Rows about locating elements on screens
-- -- --

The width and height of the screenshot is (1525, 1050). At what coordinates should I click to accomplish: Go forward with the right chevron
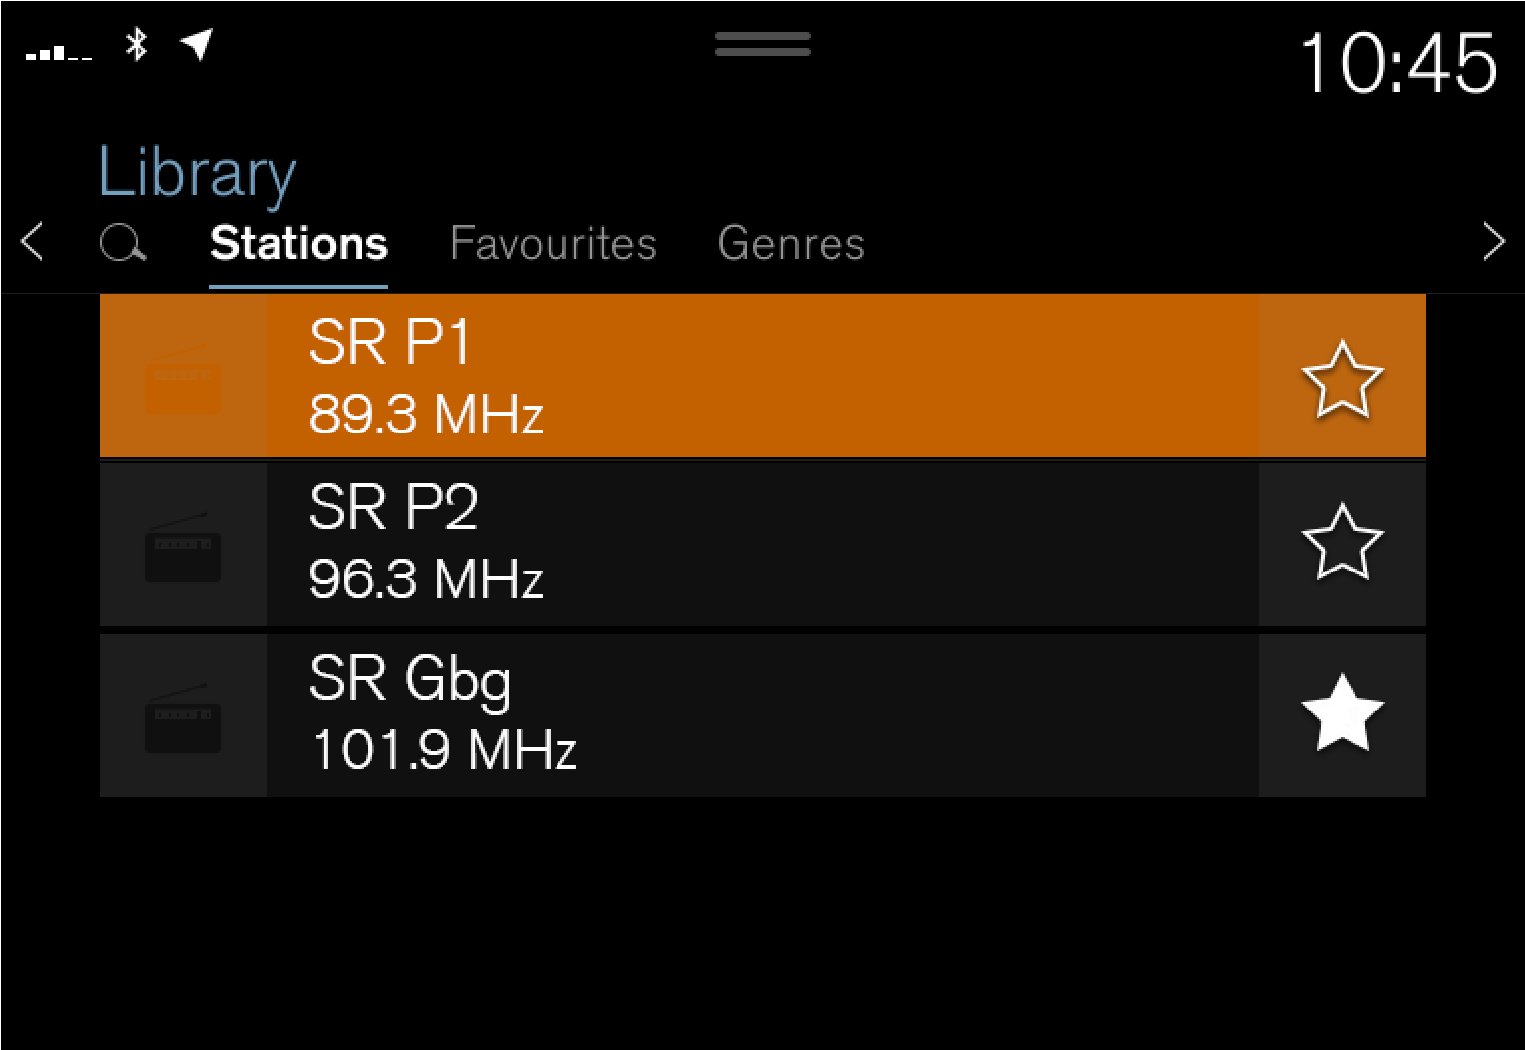[x=1493, y=242]
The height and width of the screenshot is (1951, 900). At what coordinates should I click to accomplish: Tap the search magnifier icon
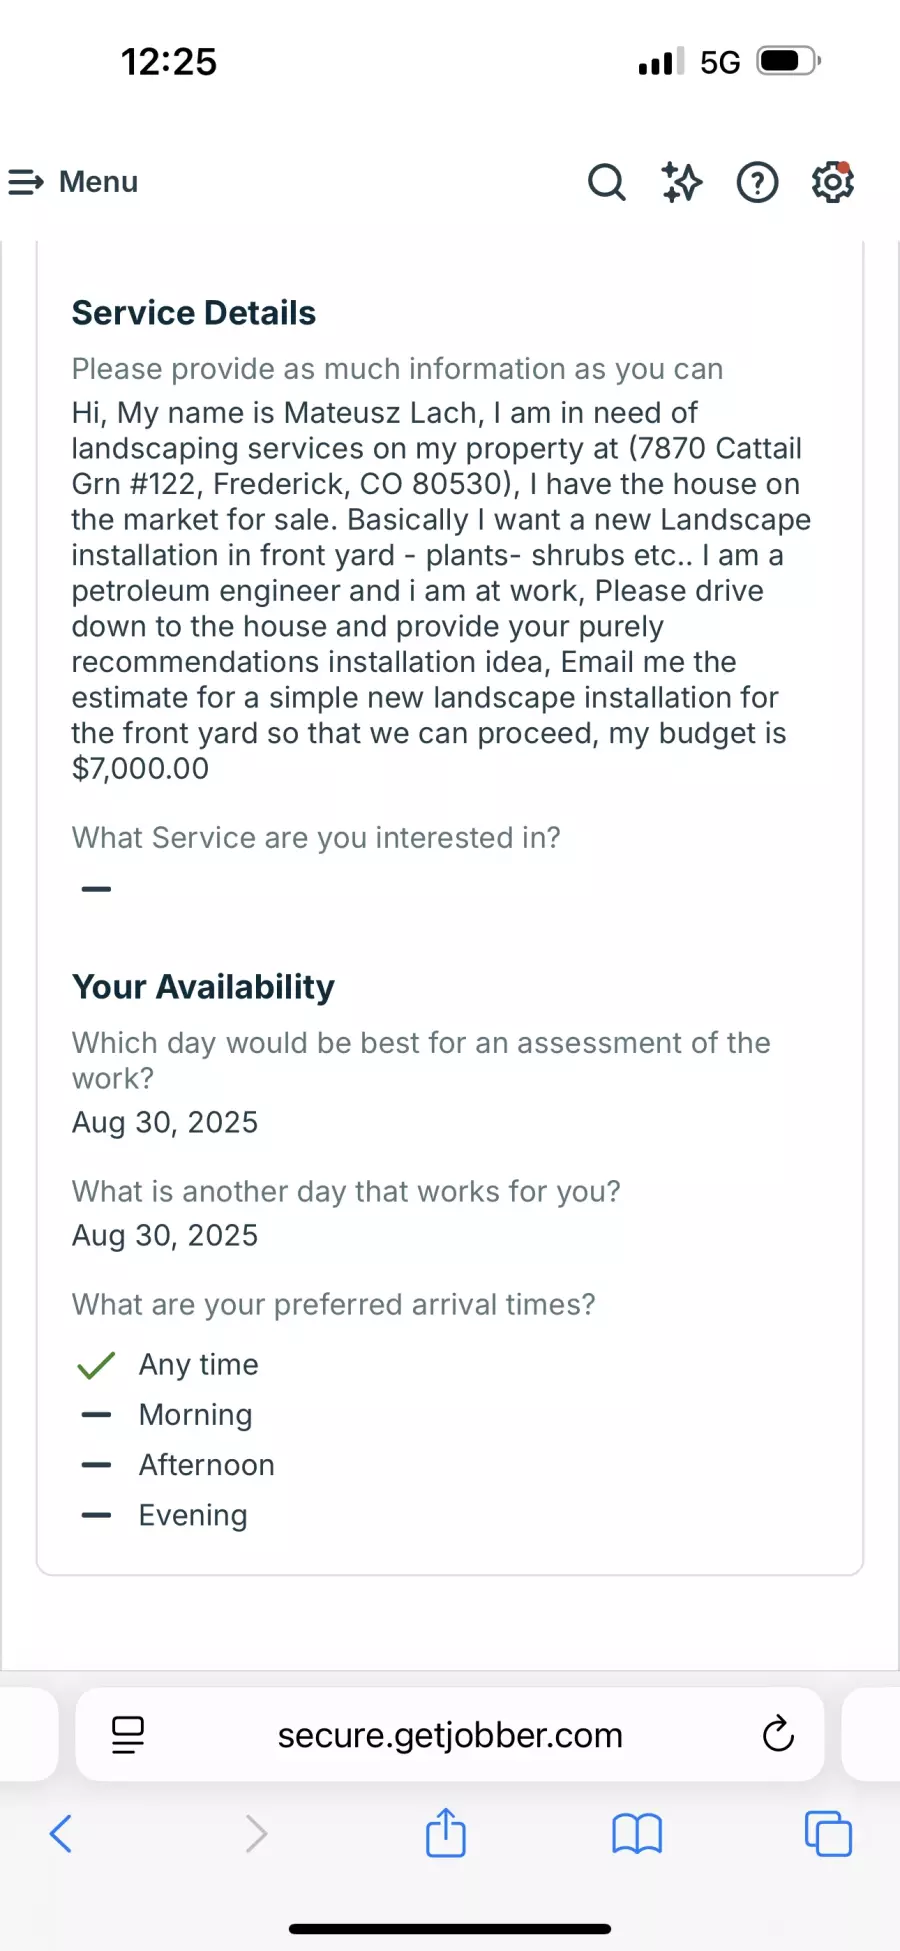pyautogui.click(x=606, y=182)
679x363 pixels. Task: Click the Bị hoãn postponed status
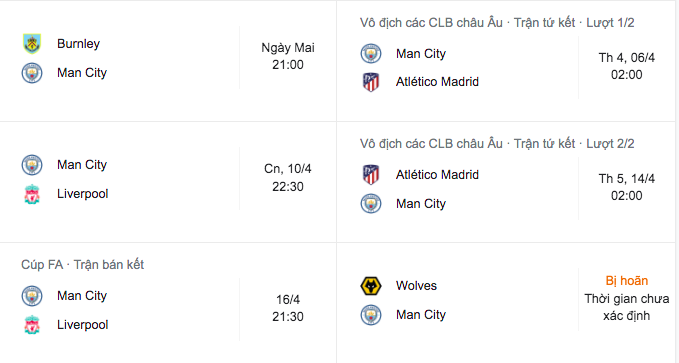(627, 281)
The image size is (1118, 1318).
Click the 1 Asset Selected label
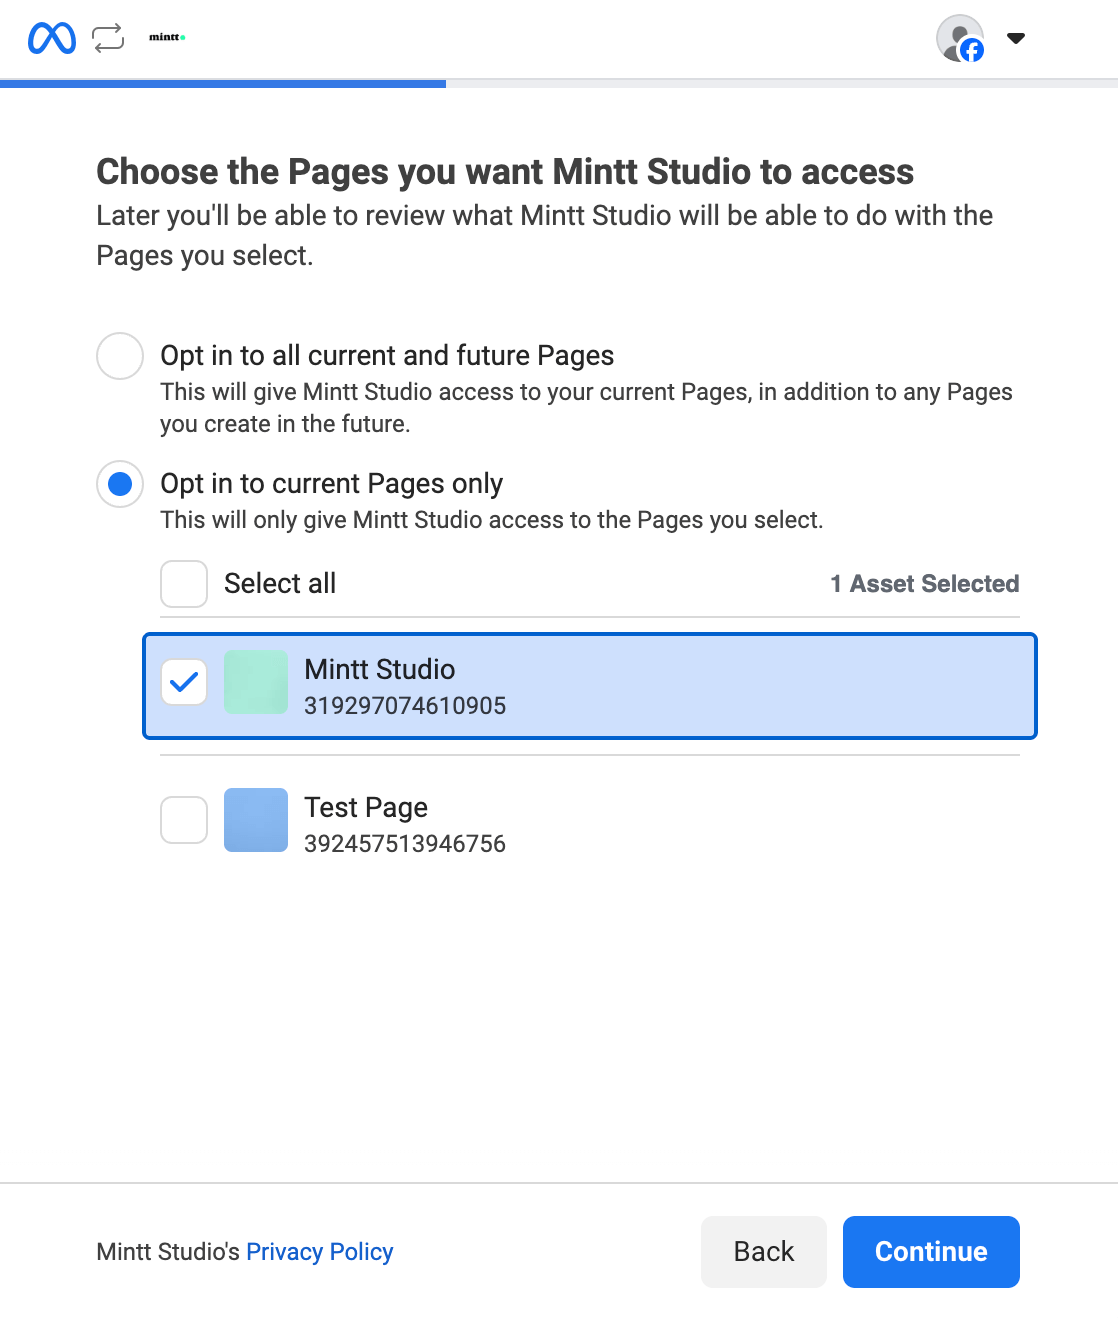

-- -- --

Task description: Rewrite all of the rows above, swapping every "screenshot" for "screen capture" and changing nothing else. Leave the pictures out of your answer.

Final result:
The width and height of the screen capture is (1525, 1050). At what coordinates should I click to accomplish: Go forward with the right chevron
[x=1493, y=242]
The height and width of the screen capture is (1951, 900). At what coordinates should I click to accomplish: Tap the search magnifier icon
pyautogui.click(x=606, y=182)
679x363 pixels. Task: Click the Bị hoãn postponed status
(627, 281)
The image size is (1118, 1318).
Click the 1 Asset Selected label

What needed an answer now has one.